A similar fate has befallen Sarnoff Corp. Born as RCA Labs in 1942 to support the war effort, it developed technologies such as improved radar antennas, radar-jamming antennas, and acoustical depth charges for maritime warfare. In the 1950s and 1960s, RCA Labs produced breakthroughs in numerous broadcasting and related fields, including color TV, tape recording, transistors, lasers, advanced vacuum tubes, solar cells, and infrared imaging. At its peak in the 1970s, RCA was generating more patents than rival Bell Labs. In 1986, RCA was purchased by General Electric GE, which spun off Sarnoff Lab as Sarnoff Corp., a wholly owned subsidiary of SRI International. Sarnoff is now a shadow of its former self, developing smaller technologies with a commercial focus on a drastically reduced budget.

If the 1950s and 1960s belonged to Bell Labs and RCA, the 1970s and 1980s belonged to Xerox PARC (Palo Alto Research Corp.) and DARPA. PARC was the legendary Silicon Valley spawning ground of the Ethernet, movable real-time computer text, and graphical user interfaces.
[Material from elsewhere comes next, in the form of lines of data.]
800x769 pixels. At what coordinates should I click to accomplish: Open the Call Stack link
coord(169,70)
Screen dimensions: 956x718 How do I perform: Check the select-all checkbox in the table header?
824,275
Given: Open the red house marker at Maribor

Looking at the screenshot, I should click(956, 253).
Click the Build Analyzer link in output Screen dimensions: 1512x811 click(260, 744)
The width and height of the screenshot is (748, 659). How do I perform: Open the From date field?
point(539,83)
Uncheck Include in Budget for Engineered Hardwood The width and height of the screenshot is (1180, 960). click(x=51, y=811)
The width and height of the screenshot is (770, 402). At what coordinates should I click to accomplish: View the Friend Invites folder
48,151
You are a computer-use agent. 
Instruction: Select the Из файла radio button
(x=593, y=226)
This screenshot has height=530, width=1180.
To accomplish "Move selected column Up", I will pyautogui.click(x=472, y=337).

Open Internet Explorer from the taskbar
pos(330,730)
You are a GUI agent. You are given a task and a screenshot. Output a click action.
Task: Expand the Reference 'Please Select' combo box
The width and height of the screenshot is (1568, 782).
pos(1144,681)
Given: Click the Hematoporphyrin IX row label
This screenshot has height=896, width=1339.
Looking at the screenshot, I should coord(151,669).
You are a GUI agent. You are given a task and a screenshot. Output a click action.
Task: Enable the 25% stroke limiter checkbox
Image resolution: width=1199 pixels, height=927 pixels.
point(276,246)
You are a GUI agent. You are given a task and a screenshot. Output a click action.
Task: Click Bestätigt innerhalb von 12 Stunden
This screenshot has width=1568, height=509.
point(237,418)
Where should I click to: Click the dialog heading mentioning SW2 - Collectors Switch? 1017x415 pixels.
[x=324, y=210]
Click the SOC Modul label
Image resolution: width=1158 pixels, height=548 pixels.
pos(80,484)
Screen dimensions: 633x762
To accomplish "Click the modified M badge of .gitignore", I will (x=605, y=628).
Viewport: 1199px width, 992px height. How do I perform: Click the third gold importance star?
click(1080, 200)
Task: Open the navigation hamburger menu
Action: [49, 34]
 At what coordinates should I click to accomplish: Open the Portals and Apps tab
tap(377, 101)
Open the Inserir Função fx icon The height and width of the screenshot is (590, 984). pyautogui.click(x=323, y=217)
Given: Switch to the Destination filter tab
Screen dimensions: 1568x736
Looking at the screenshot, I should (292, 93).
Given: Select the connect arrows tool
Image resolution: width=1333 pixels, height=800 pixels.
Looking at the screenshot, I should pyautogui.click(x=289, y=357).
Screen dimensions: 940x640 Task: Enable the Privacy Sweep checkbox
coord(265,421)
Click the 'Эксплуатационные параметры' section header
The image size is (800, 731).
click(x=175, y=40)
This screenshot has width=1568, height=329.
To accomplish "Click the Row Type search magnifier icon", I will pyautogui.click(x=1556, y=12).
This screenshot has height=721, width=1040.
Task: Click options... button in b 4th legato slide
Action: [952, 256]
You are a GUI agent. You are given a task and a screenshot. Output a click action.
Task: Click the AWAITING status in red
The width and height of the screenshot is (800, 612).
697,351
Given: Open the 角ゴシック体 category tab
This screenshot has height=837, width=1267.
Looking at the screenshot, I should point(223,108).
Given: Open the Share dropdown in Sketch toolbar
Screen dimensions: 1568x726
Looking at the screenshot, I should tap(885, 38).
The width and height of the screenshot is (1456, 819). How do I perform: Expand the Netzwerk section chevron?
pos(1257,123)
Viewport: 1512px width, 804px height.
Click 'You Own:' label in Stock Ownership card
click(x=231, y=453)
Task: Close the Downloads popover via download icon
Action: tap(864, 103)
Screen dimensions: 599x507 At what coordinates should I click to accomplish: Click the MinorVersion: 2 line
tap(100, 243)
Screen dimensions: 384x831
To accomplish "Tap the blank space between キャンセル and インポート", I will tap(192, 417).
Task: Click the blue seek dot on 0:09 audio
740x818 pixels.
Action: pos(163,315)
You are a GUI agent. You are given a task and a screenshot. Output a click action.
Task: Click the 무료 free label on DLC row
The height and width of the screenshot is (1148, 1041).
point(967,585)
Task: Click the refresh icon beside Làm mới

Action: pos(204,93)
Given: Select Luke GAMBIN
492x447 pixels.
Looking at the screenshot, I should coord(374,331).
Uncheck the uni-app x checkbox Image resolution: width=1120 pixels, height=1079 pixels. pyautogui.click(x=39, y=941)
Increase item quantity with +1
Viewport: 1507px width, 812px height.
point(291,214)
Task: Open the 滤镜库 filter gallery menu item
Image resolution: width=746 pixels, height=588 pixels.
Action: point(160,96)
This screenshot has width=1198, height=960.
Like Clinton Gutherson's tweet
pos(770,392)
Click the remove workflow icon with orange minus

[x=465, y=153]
Companies such as Apple AAPL, Microsoft, and Adobe ADBE have built global businesses that have created hundreds of thousands of high-paying jobs, based in large measure on PARC's breakthroughs. Xerox missed most of these opportunities, but has created a multibillion laser-printing business based on work done at PARC. But PARC's research staff has shrunk drastically as Xerox's performance has forced dramatic budget cuts.

The Defense Advanced Research Projects Agency (DARPA), originally launched in 1958 as a response to the Soviet launch of Sputnik, is responsible for the Internet and numerous technologies with applications beyond the military. Threatened by Soviet technological advances, the Eisenhower Administration formed DARPA to ensure that American expertise in science and engineering would lead the world. The result: breakthroughs in time-sharing computers, computer graphics, microprocessors, very large-scale integration (VSLI) design, RISC processing, parallel computing, local area networks, and the Internet. DARPA progeny include Amazon, eBay, Yahoo YHOO, Google, Facebook, YouTube (GOOG), and hundreds of other companies that might never have come to life without DARPA's open-ended research that led to the Internet.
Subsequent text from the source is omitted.